Bearish Calls for Bitcoin
Technical chartists now expect the cryptocurrency to head further lower into this week. One of them painted a string of dotted horizontal supports that Bitcoin might test in the coming sessions. These levels were near $11,123 and $10,560, as shown in the chart below.
“Lose this level on a closing basis and I expect we go for the dotted green lines and the rest of the market will take a hit too,” the analyst said while pointing to the redded alert on his chart. “Be cautious with current positions. No coin will be immune to this.”
But fundamentals spoke about a different outcome.
Bitcoin plunged in the week that is leading up to the minutes’ release from the U.S. Federal Reserve’s last policy meeting. On Wednesday, they will give specifics on how the US economy is doing amidst the rising number of COVID cases – and whether or not it requires further aid in the form of lower interest rates and bond-buying programs.
Phillip Futures analysts said in a note that the Fed might not launch any new monetary stimulus program.
Nevertheless, they stated that investors would watch the minutes to understand any change in the Fed’s approach to inflation.

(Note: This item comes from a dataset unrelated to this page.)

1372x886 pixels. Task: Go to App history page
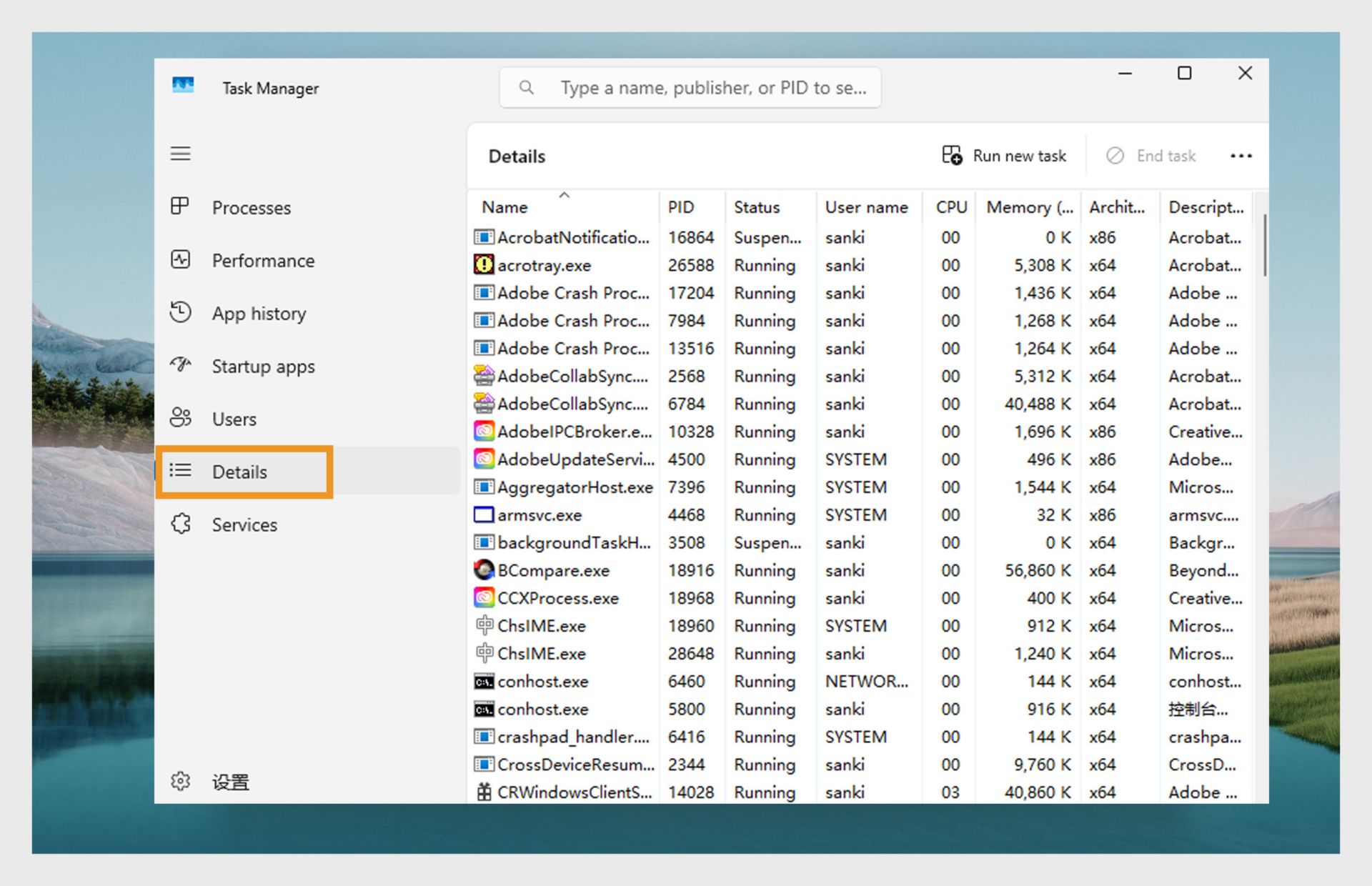[258, 314]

If the central bank maintains the rates near zero, then it would keep downside pressure on the bond yields and the US dollar.
Decisions such as these have earlier helped safe-haven assets, including Bitcoin. A study conducted by Interdax, a crypto derivative platform, noted that FOMC minutes this year sent the Bitcoin price higher after a week of their release–two out of three times.
“More recently, BTC-USD responded negatively in the week following the first emergency rate cut on March 3, 2020,” the report read. “However, the digital asset enjoyed an abnormal return of almost 15% in the week after the second emergency rate cut on March 15, 2020.”
Interdax also noted that the Fed might want to ease its 2 percent inflation target to continue its quantitative easing program. It stated that traders should be on a lookout for any potential signs of more dovishness, adding that “the prospect of higher inflation [shortly] favors bitcoin.”
The macro sentiment allows the cryptocurrency to retest $12,000 as both the US dollar and bond yields eye losses against a dovish Fed statement Wednesday. Gold bulls are making a similar case for the precious metal as they target a close above $2,000 an ounce.